Let $a>0,$ $$f_a(x,y,z)= \frac{|xy|^a}{nz^3}$$ on $$A_n=\{(x,y,z):\sqrt{x^2+y^2}<z<\sqrt{n^2-x^2-y^2}\}$$
I want to find all $a>0$ such that $f_a \in L^1(A_n)$ for $n \geq1.$
Looking at the domain of integration I see that $z>0,$ (thus $f_a$ is continuous and hence measurable), and also $n>\sqrt{x^2+y^2}.$
Besides this, I have no idea how to visualize $A_n.$
I think this looks like a case where I should pass to cylindrical coordinates, so
$$\int_A f_a=\frac{1}{n}\int_0^{2\pi}\ |\cos^at||\sin^at |\ dt\int_0^nr^{2a+1}\ dr\int_r^{\sqrt{(n^2-r^2)}}\frac{1}{z^3} \ dz=...$$ $ |\cos^at||\sin^at|$is bounded on $[0,2\pi]$ for $a>0$ so we do not need to worry about it.

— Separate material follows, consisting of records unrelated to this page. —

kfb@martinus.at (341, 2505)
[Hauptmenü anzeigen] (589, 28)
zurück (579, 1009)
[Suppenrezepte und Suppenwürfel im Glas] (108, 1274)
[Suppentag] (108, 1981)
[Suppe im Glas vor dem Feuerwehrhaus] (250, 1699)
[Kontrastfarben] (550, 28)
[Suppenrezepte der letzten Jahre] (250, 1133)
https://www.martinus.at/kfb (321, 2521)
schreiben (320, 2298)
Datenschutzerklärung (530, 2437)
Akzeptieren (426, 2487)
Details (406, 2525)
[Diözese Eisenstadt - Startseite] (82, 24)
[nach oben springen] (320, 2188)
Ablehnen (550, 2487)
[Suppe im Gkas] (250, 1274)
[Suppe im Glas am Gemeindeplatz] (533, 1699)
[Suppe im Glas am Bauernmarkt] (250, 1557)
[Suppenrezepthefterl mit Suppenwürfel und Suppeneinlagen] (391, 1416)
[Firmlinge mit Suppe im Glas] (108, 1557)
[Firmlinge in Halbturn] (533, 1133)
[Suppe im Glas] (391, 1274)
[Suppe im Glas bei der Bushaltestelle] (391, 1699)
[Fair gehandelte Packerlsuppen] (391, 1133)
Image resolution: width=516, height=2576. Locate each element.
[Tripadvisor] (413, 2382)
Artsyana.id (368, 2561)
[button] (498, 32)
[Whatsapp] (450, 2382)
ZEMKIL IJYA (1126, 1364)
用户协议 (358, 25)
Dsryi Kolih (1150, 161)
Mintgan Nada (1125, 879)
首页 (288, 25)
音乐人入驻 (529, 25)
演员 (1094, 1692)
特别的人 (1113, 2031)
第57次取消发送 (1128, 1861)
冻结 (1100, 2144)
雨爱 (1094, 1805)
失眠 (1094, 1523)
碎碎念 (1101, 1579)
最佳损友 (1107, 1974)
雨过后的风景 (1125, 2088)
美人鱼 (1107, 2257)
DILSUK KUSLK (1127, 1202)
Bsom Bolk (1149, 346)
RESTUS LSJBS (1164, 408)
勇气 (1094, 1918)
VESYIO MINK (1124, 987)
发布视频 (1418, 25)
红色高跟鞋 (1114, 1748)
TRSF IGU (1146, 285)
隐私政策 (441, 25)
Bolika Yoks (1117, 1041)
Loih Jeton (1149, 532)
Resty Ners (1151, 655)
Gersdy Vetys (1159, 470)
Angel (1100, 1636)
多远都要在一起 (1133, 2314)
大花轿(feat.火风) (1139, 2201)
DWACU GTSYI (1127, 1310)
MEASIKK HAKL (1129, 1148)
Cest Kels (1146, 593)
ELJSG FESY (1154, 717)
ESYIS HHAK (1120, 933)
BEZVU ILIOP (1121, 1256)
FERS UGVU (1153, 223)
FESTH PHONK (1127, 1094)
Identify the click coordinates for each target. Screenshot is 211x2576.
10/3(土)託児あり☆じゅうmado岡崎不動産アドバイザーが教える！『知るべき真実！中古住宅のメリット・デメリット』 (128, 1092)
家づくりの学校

The integral in $z$ gives $$\frac{1}{2(n^2-r^2)}-\frac{1}{2r^2}$$ and so we have $$\frac{1}{2}\int_0^n\frac{r^{2a+1}(r^2-(n-r)(n+r))}{(n-r)(n+r)r^2}=\frac{1}{2}\int_0^n\frac{r^{2a+1}-r^{2a-1}(n-r)(n+r)}{(n-r)(n+r)}=$$$$=\frac{1}{2}\int_0^n\frac{r^{2a+1}}{(n-r)(n+r)}-\frac{1}{2}\int_0^nr^{2a-1}$$ Now $$\frac{1}{2}\int_0^nr^{2a-1}<+\infty \iff 2a-1\geq-1 \iff a\geq0 $$ so this one is fine; the other one function is unbounded for $r \to n$ and I have no idea how to treat it.
I think maybe I made a mistake in choosing the bounds of integration? Because that $n$ both in the function and in the upper bound of integration is causing me problems.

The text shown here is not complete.